• _TEXTE FOURNI_

---

Ces responsables ont vu dans l’assaut contre l’ambassade US un évènement grave qui a porté un coup à l’image du pays , mais comparativement ,disent-ils, ils ont pu constater que les opérateurs étrangers dans les secteurs de l’investissement , de la finance , du tourisme , de l’import-export sont encore plus gravement interpellés par un assassinat politique exécuté au grand jour . Evidemment, ces mêmes responsables qui ont pu être interviewés quelques semaines après l’assassinat du 6 février, ont vu dans le piétinement de l’enquête un élément qui a ajouté à la gravité d’une situation qui semblait déjà inextricable.

A la façon dont ils appréhendent les choses, on peut penser que les opérateurs étrangers ne doutent pas une seconde qu’un assassinat prémédité contre un politicien de premier plan est la démonstration irrécusable que le pays en question n’est pas en sécurité. Et si l’enquête diligentée pendant 6 longs mois n’a mené nulle part, c’est l’indice qu’on est en face d’un fiasco aggravé auquel s’ajoute un autre assassinat de même nature.

Cette situation inédite est fondamentalement incompatible avec l’image que la Tunisie veut donner d’elle-même après la révolution ,comme un pays qui veut se mettre, au plus vite , au travail ,pour répondre aux attentes de la jeunesse , et ce , en attirant le maximum d’investissements étrangers , de flux touristiques , et en exportant le plus de produits et services vers les quatre coins de la planète .

Mais pourquoi , au lieu de mettre en œuvre des politiques qui vont dans ce sens , la Tunisie est-elle devenue un foyer djihadiste en liaison directe avec les guerres civiles en Syrie et au Mali , et une partie prenante dans les affaires intérieures d’Egypte et de Libye , et où les terroristes de la région trouvent refuge . Un pays où le trafic d’armes bat son plein, au vu et au su de tout le monde, et où circulent des listes de politiciens à abattre.

---

• _ENTRÉES FOURNIES_
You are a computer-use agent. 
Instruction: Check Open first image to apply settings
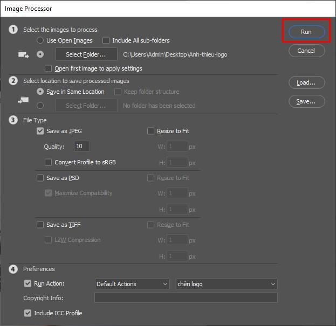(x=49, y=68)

---

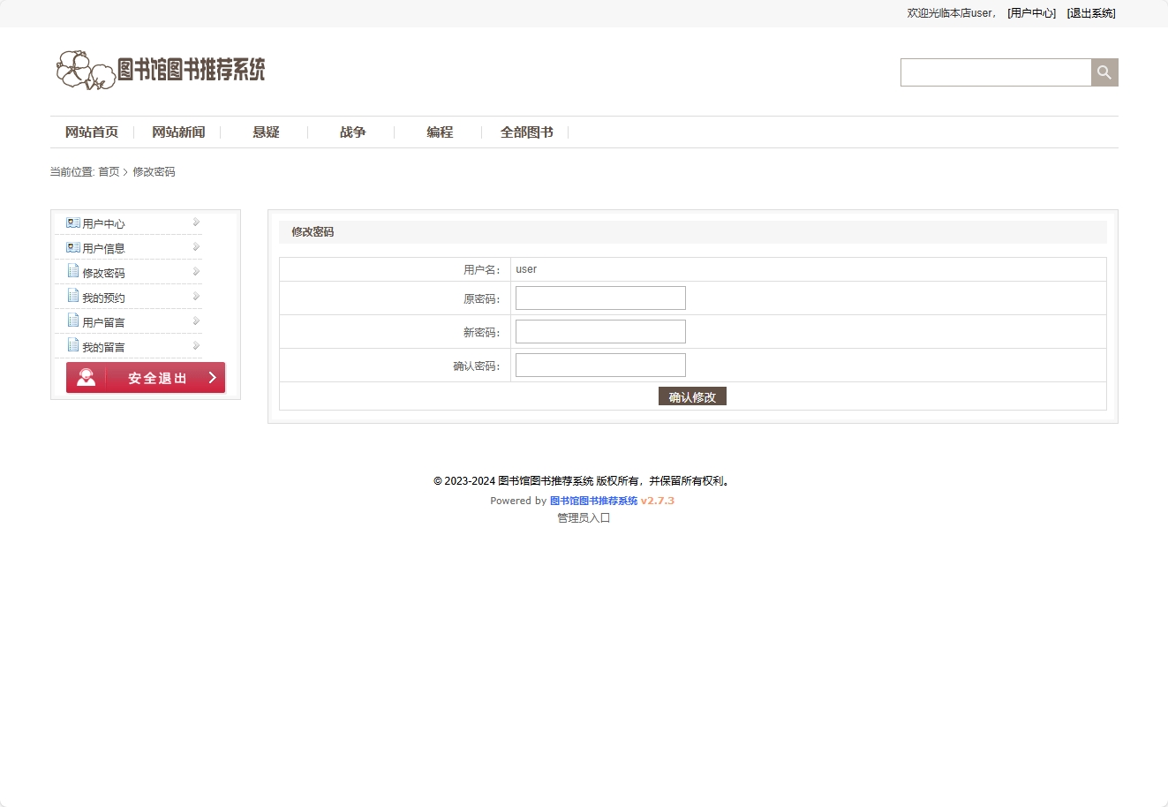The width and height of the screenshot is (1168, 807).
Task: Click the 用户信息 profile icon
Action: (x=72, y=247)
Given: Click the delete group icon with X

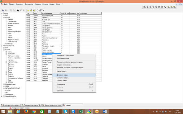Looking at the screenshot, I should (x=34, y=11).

---

• _OBJET DE L'EXERCICE_
Dans le texte fourni, ramenez à une courte liste à puces le paragraphe qui commence par « Cette situation inédite », sans perdre ses faits essentiels.

• _RÉPONSE ATTENDUE_
- Cette situation inédite est fondamentalement incompatible avec l'image que la Tunisie veut donner d'elle-même après la révolution.
- Cette image est celle d'un pays qui veut se mettre au travail au plus vite pour répondre aux attentes de la jeunesse.
- Les moyens visés sont d'attirer le maximum d'investissements étrangers et de flux touristiques, et d'exporter le plus de produits et services aux quatre coins de la planète.